If I understood is right, if lazy stacking is disabled (default), FPU stack is always saved in interrupts.

If lazy stacking is disabled, the processor always pushes the floating-point registers to the stack 
at exception entry and unstacks them at interrupt return.

So, disabling is always safe

It also states

If the interrupt handler uses the FPU at some stage, the processor is stalled when the first 
floating-point instruction take place,

So if lazy stacking is enabled, it is also safe to use FPU in interrupts.

The most imported part:

In application code where only one exception handler 
uses the FPU. If multiple interrupt handlers use the FPU, 
they must not be permitted tobe nested. This can be done 
by setting them to the same priority level

So if more than one, same priority interrupt routine uses FPU, lazy stacking must be disabled.

I have checked the STMF411 code and found that only the stepperPulseStartSynchronized interrupt code uses the FPU. So FPU use in interrupts shouldn't be an issue regardless of the lazy stacking setting (in theory).
I have run a repeated threading task under real conditions using my rotary table as Z-axes. I have let it run for one hour at different spindle RPM. GrblHAL was always responding and I didn't need to reset the processor.
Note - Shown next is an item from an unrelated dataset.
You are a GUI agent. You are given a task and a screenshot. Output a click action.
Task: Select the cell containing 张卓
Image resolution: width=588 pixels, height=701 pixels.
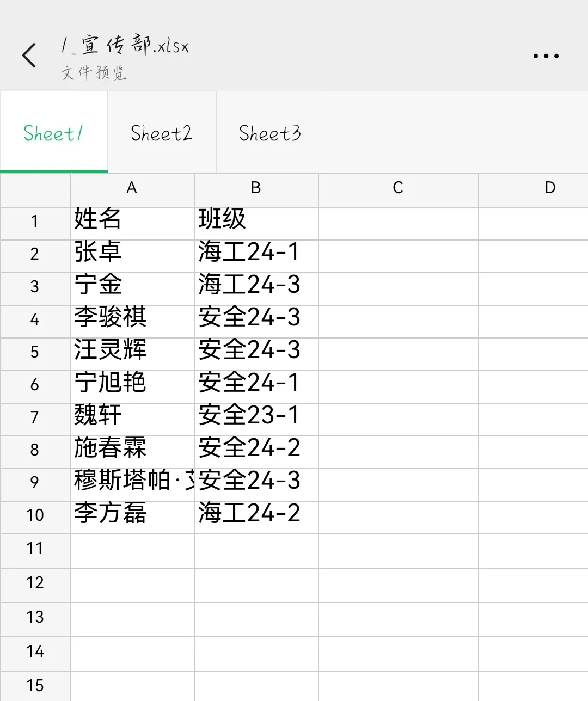tap(131, 255)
So moving the the calculations out of the interrupt routing has solved this issue (in practice). Weird

Maybe the use of pointers to the actual stepping routine is causing the problems because at compile time, ISR_CODE void stepper_driver_interrupt_handler (void) doesn't know if the code that handles the stepping uses FPU and stepperPulseStartSynchronized doesn't have an ISR_CODE attribute.

I noticed another problem: I am losing steps and the speed changes just after startup is sometimes very rough. This could be caused by my "quick and dirty" not thread safe solution. Tomorrow I will make it thread safe and run a new test.

terjeio commented 3 years ago

he stepping uses FPU and stepperPulseStartSynchronized doesn't have an ISR_CODE attribute.

The ISR_CODE attribute is currently only set for the ESP32 driver. The ESP32 executes code from RAM and needs to page this in from flash as needed since RAM size is limited. This adds overhead to execution and to avoid that for interrupt handlers ISR_CODE is used to flag code that is to be kept in RAM at all times.

ISR_CODE is mapped to IRAM_ATTR for ESP32 and nothing for all the other drivers:

https://github.com/terjeio/grblHAL/blob/2d871b2d0a71193df8015f98da1bc565d12341d0/grbl/grbl.h#L42-L49

HuubBuis commented 3 years ago

I have made the feed rate synchronization thread safe. It now also runs most of the time pretty good and stable at 30 RPM, but not allways. Running at a higher RPM (80) is stable (30 minutes run).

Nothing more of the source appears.